Texture Trails (Composition by gtoledo3)

Author: gtoledo3
License: Creative Commons Attribution-NonCommercial
Date: 2011.08.04
Compatibility: 10.5, 10.6, 10.7
Categories:
Required plugins:
gl tools, texture tools, alpha blend

This is an example that shows a way of using the Kineme GL Tools Inverse Rotation with a "stack of sprites" texture rendering method, to keep the viewer from being able to see the sides of the sprites no matter what the rotation.

Since the texture is procedural texture from the TextureTools patch, scrolling in depth (y-axis, to the TextureTools), one can get away with removing depth sorting and allowing the user to wiggle stuff around, even though it's not really accurate.

cybero's picture
Re: Texture Trails (Composition by gtoledo3)

Texture Tools ! Surprisingly enough I'd not even downloaded and installed that plugin - until now.

This composition is a real eye opener.

[I like the way that the Texture Tools patches can be used to provide semi-arbitrary displacement to GLSL shaders and Rutt Etra patches, BTW].

gtoledo3's picture
Re: Texture Trails (Composition by gtoledo3)

As a matter of fact, there's a really old thread around here where I was feeding texture tools to the Rutt, which resulted in a leak on Lee's computer.
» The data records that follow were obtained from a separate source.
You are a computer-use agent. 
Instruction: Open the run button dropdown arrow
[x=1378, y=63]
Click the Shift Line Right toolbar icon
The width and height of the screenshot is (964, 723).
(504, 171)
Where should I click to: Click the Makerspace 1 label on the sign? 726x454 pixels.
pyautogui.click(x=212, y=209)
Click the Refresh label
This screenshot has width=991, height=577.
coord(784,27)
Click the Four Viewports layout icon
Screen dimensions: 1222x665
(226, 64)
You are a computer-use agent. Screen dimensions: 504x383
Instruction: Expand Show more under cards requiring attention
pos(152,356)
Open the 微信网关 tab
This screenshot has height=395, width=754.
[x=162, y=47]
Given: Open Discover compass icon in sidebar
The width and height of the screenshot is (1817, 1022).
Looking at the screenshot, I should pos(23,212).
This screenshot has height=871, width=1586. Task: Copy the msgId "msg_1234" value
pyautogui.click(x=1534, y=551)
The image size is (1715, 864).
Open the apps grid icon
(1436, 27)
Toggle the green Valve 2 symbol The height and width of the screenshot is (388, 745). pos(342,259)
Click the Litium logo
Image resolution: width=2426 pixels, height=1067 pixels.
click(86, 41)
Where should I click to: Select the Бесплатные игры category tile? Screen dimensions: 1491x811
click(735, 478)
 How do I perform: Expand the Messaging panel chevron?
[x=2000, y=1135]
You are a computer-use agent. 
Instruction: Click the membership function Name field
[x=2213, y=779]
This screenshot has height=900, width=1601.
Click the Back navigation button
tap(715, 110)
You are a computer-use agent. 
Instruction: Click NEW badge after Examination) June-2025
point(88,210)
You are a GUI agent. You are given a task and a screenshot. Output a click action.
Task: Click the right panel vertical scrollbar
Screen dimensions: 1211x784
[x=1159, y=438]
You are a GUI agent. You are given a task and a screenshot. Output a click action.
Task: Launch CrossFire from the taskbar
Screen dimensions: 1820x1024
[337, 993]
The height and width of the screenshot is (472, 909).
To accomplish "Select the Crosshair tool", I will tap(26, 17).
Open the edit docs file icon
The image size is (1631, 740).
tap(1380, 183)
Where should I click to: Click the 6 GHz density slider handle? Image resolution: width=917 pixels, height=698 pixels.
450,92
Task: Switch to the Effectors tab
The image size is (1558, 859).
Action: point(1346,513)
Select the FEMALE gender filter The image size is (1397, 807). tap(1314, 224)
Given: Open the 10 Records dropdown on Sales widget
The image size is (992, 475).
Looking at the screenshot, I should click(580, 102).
I think there's been a version of texture tools since then that's fixed that and a couple of other issues.

Procedural textures are really useful. What would probably be snazziest is to take the libnoise stuff and re-implement it all in GLSL or CL, kinda like the turbulent gradient CL kernel you posted, for example. I would lean towards trying to do it in GLSL though. Right now, the Texture Tools are very handy, but it's sort of slow too.

Tons of procedural landscape generation stuff revolves around taking noise patterns like this (perlin especially), and using them to extrude a mesh. There's a pretty cool example on the ADC that uses height of mesh to assign textures to the resulting pseudo landscape... can't remember what it's called, but it's a modern openGL example.